The history of the church is these parts goes back 1,500 years to the sixth century AD when a Christian monastic foundation was established in Rosemarkie.
It is believed that the present Rosemarkie Church of Scotland (opened in 1821) stands on this site, and much authenticated archeaological evidence is available to support that conclusion. There is further early evidence that the centre of gravity of Christianity in this area moved about one mile to the west where a Cathedral was built; the ruins of a thirteenth-century successor to that building exist to this day, in Fortrose. The structures are carefully maintained by Historic Scotland.
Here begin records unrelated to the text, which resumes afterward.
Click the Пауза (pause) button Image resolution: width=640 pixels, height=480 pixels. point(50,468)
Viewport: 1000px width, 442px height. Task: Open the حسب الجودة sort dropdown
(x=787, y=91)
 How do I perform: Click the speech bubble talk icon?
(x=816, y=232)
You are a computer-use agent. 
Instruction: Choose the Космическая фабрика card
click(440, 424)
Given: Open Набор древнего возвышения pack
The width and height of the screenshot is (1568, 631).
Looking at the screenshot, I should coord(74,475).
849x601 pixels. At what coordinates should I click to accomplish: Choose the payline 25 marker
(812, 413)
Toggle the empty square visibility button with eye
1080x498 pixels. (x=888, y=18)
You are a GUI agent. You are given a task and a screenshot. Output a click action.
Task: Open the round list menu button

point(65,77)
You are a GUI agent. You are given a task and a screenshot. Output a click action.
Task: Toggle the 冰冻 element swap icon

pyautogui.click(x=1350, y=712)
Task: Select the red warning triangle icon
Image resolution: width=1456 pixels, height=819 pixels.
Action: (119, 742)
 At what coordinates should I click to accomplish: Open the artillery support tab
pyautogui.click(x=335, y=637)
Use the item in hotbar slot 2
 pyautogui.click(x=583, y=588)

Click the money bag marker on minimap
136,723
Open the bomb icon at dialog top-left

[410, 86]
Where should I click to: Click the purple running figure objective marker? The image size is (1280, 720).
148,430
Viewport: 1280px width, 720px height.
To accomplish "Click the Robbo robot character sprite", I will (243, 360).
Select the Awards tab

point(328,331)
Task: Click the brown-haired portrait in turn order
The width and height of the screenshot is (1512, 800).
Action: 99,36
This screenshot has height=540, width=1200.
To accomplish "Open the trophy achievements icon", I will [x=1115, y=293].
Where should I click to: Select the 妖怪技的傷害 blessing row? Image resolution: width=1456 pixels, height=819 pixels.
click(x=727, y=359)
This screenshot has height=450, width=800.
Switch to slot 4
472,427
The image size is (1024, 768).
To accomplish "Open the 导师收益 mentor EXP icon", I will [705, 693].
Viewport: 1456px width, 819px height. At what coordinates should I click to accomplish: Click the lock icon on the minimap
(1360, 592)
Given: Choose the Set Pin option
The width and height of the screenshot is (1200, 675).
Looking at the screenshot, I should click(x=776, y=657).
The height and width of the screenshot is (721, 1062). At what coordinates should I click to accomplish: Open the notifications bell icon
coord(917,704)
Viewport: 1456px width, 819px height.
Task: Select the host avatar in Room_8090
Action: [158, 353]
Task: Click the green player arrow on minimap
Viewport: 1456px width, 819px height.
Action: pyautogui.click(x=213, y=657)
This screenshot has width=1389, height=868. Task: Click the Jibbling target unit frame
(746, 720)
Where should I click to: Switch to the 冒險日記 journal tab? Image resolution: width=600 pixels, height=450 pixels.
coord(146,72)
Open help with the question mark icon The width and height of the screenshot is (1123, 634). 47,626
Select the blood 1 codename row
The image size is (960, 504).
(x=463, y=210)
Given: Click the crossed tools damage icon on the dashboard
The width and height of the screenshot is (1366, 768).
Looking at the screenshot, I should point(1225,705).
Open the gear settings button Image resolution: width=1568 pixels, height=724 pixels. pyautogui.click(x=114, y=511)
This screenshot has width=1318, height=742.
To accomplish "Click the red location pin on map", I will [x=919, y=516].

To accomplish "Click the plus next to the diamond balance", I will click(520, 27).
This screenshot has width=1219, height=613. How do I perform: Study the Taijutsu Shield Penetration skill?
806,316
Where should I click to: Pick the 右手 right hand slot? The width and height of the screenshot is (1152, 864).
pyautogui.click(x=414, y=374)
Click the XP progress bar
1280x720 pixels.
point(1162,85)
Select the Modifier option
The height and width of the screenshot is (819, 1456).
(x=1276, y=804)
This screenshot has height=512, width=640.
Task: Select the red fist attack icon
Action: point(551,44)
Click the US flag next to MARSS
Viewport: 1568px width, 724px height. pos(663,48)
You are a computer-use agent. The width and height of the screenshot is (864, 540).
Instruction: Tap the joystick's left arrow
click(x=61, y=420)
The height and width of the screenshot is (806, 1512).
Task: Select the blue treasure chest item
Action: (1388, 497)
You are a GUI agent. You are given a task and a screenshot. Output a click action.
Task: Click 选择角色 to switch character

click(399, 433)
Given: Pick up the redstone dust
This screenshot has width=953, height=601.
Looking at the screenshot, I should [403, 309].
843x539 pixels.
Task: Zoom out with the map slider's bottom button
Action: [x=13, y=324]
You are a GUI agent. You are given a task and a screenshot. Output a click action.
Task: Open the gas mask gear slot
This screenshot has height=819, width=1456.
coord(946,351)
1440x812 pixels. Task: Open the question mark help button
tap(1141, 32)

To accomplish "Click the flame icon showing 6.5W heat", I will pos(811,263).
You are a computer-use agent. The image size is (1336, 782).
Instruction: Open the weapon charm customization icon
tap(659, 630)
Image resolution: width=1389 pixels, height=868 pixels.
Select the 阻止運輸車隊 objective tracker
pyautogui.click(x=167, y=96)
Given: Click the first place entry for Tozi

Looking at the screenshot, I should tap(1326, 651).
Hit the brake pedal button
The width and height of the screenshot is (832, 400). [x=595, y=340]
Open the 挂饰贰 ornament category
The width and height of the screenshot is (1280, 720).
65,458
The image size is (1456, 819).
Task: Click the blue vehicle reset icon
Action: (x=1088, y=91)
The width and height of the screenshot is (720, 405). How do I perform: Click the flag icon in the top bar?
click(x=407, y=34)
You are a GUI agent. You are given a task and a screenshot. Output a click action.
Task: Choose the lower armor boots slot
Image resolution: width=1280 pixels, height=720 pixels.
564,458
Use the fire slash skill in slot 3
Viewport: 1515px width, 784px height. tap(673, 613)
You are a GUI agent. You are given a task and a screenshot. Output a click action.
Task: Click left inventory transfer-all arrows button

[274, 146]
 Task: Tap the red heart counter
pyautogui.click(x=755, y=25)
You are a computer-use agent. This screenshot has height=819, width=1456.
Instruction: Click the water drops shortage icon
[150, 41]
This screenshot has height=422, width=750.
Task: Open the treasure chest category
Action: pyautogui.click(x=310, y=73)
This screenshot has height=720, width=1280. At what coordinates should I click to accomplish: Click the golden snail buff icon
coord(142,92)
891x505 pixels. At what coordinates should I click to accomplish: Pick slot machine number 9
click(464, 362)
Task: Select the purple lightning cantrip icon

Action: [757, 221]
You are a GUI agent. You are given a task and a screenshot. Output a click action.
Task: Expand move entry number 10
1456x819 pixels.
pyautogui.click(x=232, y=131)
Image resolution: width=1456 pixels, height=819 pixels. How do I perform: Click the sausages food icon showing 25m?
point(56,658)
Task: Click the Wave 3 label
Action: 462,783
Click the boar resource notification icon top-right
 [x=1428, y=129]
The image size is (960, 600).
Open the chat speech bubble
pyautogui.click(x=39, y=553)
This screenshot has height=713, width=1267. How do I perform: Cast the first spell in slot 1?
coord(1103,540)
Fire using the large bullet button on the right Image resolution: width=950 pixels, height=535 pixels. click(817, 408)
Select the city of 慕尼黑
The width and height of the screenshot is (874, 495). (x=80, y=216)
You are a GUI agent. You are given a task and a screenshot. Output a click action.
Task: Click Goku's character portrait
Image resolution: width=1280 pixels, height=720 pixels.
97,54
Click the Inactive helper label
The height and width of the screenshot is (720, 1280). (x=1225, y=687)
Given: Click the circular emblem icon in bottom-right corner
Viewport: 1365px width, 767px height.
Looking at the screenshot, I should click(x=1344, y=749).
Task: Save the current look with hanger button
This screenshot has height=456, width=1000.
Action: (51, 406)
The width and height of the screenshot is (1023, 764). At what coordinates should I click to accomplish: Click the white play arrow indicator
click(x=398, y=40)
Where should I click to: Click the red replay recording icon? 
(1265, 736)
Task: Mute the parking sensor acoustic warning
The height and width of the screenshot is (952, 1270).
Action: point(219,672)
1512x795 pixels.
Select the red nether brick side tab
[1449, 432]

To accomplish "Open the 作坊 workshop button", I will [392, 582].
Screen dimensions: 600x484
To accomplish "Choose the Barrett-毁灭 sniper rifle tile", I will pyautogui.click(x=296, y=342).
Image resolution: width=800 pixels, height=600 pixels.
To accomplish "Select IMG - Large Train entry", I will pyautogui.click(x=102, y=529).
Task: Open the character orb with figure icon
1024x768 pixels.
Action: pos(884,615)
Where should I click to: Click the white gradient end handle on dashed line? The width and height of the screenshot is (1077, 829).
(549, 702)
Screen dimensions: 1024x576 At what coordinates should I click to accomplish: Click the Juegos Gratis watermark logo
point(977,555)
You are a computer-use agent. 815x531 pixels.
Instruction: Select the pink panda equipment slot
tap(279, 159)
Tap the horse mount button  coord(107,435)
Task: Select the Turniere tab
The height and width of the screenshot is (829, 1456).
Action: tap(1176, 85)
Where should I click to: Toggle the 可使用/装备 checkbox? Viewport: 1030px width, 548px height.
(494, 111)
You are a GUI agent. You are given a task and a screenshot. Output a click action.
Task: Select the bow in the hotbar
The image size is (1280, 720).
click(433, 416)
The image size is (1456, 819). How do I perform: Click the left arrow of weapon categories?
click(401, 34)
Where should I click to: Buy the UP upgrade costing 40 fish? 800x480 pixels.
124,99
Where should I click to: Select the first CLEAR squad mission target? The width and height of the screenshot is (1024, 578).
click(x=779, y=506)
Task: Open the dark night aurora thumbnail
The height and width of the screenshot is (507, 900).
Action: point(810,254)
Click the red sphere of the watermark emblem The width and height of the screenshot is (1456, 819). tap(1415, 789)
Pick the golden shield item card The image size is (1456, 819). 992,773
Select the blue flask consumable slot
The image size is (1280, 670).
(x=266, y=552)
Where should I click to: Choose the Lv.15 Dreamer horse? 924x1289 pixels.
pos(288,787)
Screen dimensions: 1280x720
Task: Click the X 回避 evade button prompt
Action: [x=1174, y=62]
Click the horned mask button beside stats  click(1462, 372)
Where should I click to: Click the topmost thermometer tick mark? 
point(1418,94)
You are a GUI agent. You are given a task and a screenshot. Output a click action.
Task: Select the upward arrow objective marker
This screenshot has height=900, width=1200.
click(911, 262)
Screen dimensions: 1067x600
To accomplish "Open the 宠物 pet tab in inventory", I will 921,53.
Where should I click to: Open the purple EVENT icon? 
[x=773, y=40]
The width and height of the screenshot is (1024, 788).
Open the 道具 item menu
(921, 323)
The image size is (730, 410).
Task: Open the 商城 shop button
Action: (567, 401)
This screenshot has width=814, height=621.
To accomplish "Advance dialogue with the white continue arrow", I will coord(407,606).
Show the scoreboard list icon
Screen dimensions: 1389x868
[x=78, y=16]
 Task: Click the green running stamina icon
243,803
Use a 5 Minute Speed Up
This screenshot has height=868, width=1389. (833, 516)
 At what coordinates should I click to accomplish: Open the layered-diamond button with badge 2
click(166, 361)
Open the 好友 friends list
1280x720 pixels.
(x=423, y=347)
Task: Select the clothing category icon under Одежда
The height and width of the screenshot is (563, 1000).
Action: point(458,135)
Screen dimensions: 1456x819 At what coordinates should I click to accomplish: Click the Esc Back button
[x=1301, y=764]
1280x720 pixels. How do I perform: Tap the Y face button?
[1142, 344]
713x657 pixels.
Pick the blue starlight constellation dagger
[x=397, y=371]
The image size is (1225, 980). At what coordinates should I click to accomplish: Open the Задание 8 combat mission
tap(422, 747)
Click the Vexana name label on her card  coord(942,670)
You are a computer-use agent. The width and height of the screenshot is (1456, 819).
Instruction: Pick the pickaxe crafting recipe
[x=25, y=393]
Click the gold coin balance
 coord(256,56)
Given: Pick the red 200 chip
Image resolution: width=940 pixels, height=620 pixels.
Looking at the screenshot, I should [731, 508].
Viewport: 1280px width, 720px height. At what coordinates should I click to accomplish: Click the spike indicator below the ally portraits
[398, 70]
The history of the church following the Reformation is fairly well documented for the Fortrose & Rosemarkie area and (concerning the Church of Scotland) culminates in the union of Fortrose Church of Scotland with Rosemarkie Church of Scotland into one parish, the present-day Parish of Fortrose and Rosemarkie. It is now linked with the nearby Parish of Avoch. Following the retirement of Rev Alan T McKean on 31st March 2017, the charge is now vacant. Rev Nick Archer is the interim moderator.
There is not space here to go into the details of the post-Reformation events and developments, but a few copies remain of a booklet entitled ‘A Short History of the Parish of Fortrose & Rosemarkie’ by Stuart Edmond.